__Lesetext__:
..........

Eine der erfolgreichsten Grand-Prix-Nationen der reinen Televoting-Ära, die Türkei, nimmt seit 2013 leider nicht mehr am Eurovision Song Contest teil. Offiziell deklarierte Ankara das Fernbleiben bei den europäischen Festspielen als (durchaus verständlichen) Protest gegen das Big-Five-Privileg und die Wiedereinführung der Jury, die von der EBU nach beständigem Gequengel der Westeuropäer:innen über das Blockvoting als Gegenmaßnahme zum Diasporastimmeneffekt re-installiert wurde und seither auswanderungsstarke Nationen wie Albanien, Griechenland oder Polen, aber eben auch die Türkei, vorsätzlich fleißig heruntervotet. Außerdem fühle sich das bevölkerungsreiche Land innerhalb der EBU nicht ausreichend repräsentiert: unter den 300 EBU-Mitarbeiter:innen befinde sich kein einziger Türke, und auch in den dortigen Gremien sei man nicht vertreten, so das Lamento des Staatssenders TRT. Also schuf man sich einen eigenen Spielplatz: Ende Dezember 2013 fand erstmalig ein eigener Song Contest des osmanischen Kulturkreises statt, die Türkvizyon. Bei der grundsätzlich alle Nationen, (Teil-)Republiken oder Landkreise mitmachen dürfen, in denen Turkvölker leben, und sei es als noch so kleine Minderheit. Zwei weitere Ausgaben folgten 2014 und 2015, danach sorgten diverse politische und rechtliche Verwicklungen für eine lange Zwangspause, aus welcher die Show trotz etlicher anderslautender Zwischenankündigungen erst im Dezember 2020 wieder zurückkehrte. Und sogleich erneut bewies, wie sehr sie uns fehlte, denn wie schon bei den drei vorangegangenen Türkvizyonen bestach sie – trotz Corona-Einschränkungen – durch einen ausgesprochen hohen Unterhaltungswert.

..........

__Aufgabenstellung__: Wann kehrte die Türkvizyon laut dem Lesetext nach ihrer langen Zwangspause zurück?

[Gespeicherte Einträge]
..........

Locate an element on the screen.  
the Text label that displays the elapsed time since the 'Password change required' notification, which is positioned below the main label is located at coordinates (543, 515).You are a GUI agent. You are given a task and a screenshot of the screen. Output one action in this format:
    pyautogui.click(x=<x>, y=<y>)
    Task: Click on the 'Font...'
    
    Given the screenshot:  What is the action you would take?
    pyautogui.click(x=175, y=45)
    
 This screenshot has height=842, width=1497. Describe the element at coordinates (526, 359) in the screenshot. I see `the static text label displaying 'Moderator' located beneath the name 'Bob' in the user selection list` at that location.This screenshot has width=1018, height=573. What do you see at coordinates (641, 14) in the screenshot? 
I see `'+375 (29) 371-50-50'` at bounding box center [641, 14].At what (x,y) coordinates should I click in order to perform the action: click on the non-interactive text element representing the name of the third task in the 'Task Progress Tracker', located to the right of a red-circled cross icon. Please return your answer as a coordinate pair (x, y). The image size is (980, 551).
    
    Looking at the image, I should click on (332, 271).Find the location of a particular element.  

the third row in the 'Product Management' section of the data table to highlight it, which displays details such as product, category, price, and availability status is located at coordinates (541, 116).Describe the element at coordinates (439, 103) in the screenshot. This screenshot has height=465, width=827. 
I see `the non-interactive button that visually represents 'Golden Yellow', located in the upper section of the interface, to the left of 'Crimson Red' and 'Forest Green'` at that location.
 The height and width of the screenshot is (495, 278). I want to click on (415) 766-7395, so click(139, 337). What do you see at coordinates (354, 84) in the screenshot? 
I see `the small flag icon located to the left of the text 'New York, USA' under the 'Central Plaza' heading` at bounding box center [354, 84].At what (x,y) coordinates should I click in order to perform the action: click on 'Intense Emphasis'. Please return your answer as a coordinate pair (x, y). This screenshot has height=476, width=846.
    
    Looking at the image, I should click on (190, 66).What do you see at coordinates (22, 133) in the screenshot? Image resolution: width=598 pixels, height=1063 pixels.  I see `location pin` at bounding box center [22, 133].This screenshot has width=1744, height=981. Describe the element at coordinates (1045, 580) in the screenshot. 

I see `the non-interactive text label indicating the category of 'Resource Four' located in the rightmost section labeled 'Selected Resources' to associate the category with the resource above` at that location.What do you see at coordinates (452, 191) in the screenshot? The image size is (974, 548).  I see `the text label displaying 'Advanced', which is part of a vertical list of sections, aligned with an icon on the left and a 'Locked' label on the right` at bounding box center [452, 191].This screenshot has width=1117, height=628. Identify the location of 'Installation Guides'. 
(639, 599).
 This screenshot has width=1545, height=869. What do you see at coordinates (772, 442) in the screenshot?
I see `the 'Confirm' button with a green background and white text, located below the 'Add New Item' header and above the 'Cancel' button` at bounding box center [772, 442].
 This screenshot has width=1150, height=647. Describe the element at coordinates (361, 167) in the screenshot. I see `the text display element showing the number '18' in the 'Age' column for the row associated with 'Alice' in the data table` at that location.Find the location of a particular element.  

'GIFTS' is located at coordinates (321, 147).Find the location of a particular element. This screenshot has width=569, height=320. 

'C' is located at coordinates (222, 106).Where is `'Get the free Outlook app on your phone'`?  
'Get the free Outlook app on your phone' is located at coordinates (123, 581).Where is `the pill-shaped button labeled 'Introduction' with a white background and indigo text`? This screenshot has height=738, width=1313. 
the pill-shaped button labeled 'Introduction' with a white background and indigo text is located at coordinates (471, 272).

..........

__Vollständige Antwort__: Im Dezember 2020.